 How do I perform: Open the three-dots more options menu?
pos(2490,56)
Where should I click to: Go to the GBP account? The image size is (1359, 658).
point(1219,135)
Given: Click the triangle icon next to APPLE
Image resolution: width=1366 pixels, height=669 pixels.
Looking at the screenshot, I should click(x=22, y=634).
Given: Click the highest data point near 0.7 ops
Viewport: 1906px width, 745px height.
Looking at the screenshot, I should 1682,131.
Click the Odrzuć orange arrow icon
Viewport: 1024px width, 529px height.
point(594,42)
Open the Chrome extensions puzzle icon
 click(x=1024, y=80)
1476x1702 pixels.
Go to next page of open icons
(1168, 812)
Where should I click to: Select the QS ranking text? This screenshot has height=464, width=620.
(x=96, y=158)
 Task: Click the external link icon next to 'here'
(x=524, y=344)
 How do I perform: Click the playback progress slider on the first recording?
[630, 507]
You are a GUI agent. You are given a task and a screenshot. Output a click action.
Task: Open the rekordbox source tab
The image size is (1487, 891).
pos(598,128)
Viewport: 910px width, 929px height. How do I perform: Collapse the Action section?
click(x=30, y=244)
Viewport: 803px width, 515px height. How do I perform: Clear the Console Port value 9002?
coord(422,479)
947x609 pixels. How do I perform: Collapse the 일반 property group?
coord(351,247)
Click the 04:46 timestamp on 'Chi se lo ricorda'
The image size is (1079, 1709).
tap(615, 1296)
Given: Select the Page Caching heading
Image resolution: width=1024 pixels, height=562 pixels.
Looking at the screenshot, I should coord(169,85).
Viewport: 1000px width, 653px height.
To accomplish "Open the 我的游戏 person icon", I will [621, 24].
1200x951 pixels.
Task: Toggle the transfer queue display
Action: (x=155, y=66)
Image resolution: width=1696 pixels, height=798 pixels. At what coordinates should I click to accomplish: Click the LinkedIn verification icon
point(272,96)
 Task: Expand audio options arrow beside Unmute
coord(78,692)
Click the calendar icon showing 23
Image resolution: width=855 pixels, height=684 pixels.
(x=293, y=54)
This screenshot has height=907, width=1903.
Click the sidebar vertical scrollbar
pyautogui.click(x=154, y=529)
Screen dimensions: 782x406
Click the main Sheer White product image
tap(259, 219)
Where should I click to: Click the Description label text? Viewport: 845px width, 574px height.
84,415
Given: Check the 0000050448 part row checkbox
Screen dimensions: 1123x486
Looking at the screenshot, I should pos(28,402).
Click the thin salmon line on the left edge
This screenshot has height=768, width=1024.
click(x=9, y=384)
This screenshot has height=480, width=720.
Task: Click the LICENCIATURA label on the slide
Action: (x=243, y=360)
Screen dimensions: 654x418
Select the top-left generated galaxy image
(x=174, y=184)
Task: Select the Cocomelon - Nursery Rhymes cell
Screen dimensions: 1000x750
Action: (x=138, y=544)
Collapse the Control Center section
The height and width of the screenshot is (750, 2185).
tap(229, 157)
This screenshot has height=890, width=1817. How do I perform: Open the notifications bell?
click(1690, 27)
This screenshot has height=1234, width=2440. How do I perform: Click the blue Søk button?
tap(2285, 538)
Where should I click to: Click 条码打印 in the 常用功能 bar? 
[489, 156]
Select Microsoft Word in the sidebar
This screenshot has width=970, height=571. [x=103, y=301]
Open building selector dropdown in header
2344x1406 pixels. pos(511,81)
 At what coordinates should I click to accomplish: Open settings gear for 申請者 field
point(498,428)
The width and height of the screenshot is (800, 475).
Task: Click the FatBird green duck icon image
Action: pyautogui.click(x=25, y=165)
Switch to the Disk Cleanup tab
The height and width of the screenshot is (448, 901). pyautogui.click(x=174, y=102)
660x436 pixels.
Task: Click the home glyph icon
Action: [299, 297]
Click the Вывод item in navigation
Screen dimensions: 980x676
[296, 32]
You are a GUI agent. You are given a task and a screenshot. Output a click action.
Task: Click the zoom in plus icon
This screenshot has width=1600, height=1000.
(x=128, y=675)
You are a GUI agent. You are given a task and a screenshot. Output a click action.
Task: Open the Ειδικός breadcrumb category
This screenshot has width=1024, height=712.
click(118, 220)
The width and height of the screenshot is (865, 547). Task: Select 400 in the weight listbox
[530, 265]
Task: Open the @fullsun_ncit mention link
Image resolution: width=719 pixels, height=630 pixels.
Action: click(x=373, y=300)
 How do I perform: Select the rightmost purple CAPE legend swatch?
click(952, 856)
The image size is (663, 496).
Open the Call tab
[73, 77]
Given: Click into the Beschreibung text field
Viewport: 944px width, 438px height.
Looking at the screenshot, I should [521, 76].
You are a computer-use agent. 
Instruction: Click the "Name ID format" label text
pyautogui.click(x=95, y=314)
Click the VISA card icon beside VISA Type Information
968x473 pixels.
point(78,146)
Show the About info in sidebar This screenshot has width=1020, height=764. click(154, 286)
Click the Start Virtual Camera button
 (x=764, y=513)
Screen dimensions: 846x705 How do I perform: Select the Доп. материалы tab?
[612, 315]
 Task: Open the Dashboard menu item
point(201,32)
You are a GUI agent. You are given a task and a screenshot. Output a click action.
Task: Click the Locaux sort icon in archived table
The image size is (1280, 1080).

# Work to be completed:
Each line above is to be reproduced exactly. Leave none out.

# Solution below:
 How do I perform: Open the three-dots more options menu?
pos(2490,56)
Where should I click to: Go to the GBP account? The image size is (1359, 658).
point(1219,135)
Given: Click the triangle icon next to APPLE
Image resolution: width=1366 pixels, height=669 pixels.
Looking at the screenshot, I should click(x=22, y=634).
Given: Click the highest data point near 0.7 ops
Viewport: 1906px width, 745px height.
Looking at the screenshot, I should 1682,131.
Click the Odrzuć orange arrow icon
Viewport: 1024px width, 529px height.
point(594,42)
Open the Chrome extensions puzzle icon
 click(x=1024, y=80)
1476x1702 pixels.
Go to next page of open icons
(1168, 812)
Where should I click to: Select the QS ranking text? This screenshot has height=464, width=620.
(x=96, y=158)
 Task: Click the external link icon next to 'here'
(x=524, y=344)
 How do I perform: Click the playback progress slider on the first recording?
[630, 507]
You are a GUI agent. You are given a task and a screenshot. Output a click action.
Task: Open the rekordbox source tab
The image size is (1487, 891).
pos(598,128)
Viewport: 910px width, 929px height. How do I perform: Collapse the Action section?
click(x=30, y=244)
Viewport: 803px width, 515px height. How do I perform: Clear the Console Port value 9002?
coord(422,479)
947x609 pixels. How do I perform: Collapse the 일반 property group?
coord(351,247)
Click the 04:46 timestamp on 'Chi se lo ricorda'
The image size is (1079, 1709).
tap(615, 1296)
Given: Select the Page Caching heading
Image resolution: width=1024 pixels, height=562 pixels.
Looking at the screenshot, I should coord(169,85).
Viewport: 1000px width, 653px height.
To accomplish "Open the 我的游戏 person icon", I will [621, 24].
1200x951 pixels.
Task: Toggle the transfer queue display
Action: (x=155, y=66)
Image resolution: width=1696 pixels, height=798 pixels. At what coordinates should I click to accomplish: Click the LinkedIn verification icon
point(272,96)
 Task: Expand audio options arrow beside Unmute
coord(78,692)
Click the calendar icon showing 23
Image resolution: width=855 pixels, height=684 pixels.
(x=293, y=54)
This screenshot has height=907, width=1903.
Click the sidebar vertical scrollbar
pyautogui.click(x=154, y=529)
Screen dimensions: 782x406
Click the main Sheer White product image
tap(259, 219)
Where should I click to: Click the Description label text? Viewport: 845px width, 574px height.
84,415
Given: Check the 0000050448 part row checkbox
Screen dimensions: 1123x486
Looking at the screenshot, I should pos(28,402).
Click the thin salmon line on the left edge
This screenshot has height=768, width=1024.
click(x=9, y=384)
This screenshot has height=480, width=720.
Task: Click the LICENCIATURA label on the slide
Action: (x=243, y=360)
Screen dimensions: 654x418
Select the top-left generated galaxy image
(x=174, y=184)
Task: Select the Cocomelon - Nursery Rhymes cell
Screen dimensions: 1000x750
Action: (x=138, y=544)
Collapse the Control Center section
The height and width of the screenshot is (750, 2185).
tap(229, 157)
This screenshot has height=890, width=1817. How do I perform: Open the notifications bell?
click(1690, 27)
This screenshot has height=1234, width=2440. How do I perform: Click the blue Søk button?
tap(2285, 538)
Where should I click to: Click 条码打印 in the 常用功能 bar? 
[489, 156]
Select Microsoft Word in the sidebar
This screenshot has width=970, height=571. [x=103, y=301]
Open building selector dropdown in header
2344x1406 pixels. pos(511,81)
 At what coordinates should I click to accomplish: Open settings gear for 申請者 field
point(498,428)
The width and height of the screenshot is (800, 475).
Task: Click the FatBird green duck icon image
Action: pyautogui.click(x=25, y=165)
Switch to the Disk Cleanup tab
The height and width of the screenshot is (448, 901). pyautogui.click(x=174, y=102)
660x436 pixels.
Task: Click the home glyph icon
Action: [299, 297]
Click the Вывод item in navigation
Screen dimensions: 980x676
[296, 32]
You are a GUI agent. You are given a task and a screenshot. Output a click action.
Task: Click the zoom in plus icon
This screenshot has width=1600, height=1000.
(x=128, y=675)
You are a GUI agent. You are given a task and a screenshot. Output a click action.
Task: Open the Ειδικός breadcrumb category
This screenshot has width=1024, height=712.
click(118, 220)
The width and height of the screenshot is (865, 547). Task: Select 400 in the weight listbox
[530, 265]
Task: Open the @fullsun_ncit mention link
Image resolution: width=719 pixels, height=630 pixels.
Action: click(x=373, y=300)
 How do I perform: Select the rightmost purple CAPE legend swatch?
click(952, 856)
The image size is (663, 496).
Open the Call tab
[73, 77]
Given: Click into the Beschreibung text field
Viewport: 944px width, 438px height.
Looking at the screenshot, I should [521, 76].
You are a computer-use agent. 
Instruction: Click the "Name ID format" label text
pyautogui.click(x=95, y=314)
Click the VISA card icon beside VISA Type Information
968x473 pixels.
point(78,146)
Show the About info in sidebar This screenshot has width=1020, height=764. click(154, 286)
Click the Start Virtual Camera button
 (x=764, y=513)
Screen dimensions: 846x705 How do I perform: Select the Доп. материалы tab?
[612, 315]
 Task: Open the Dashboard menu item
point(201,32)
You are a GUI agent. You are given a task and a screenshot. Output a click action.
Task: Click the Locaux sort icon in archived table
The image size is (1280, 1080).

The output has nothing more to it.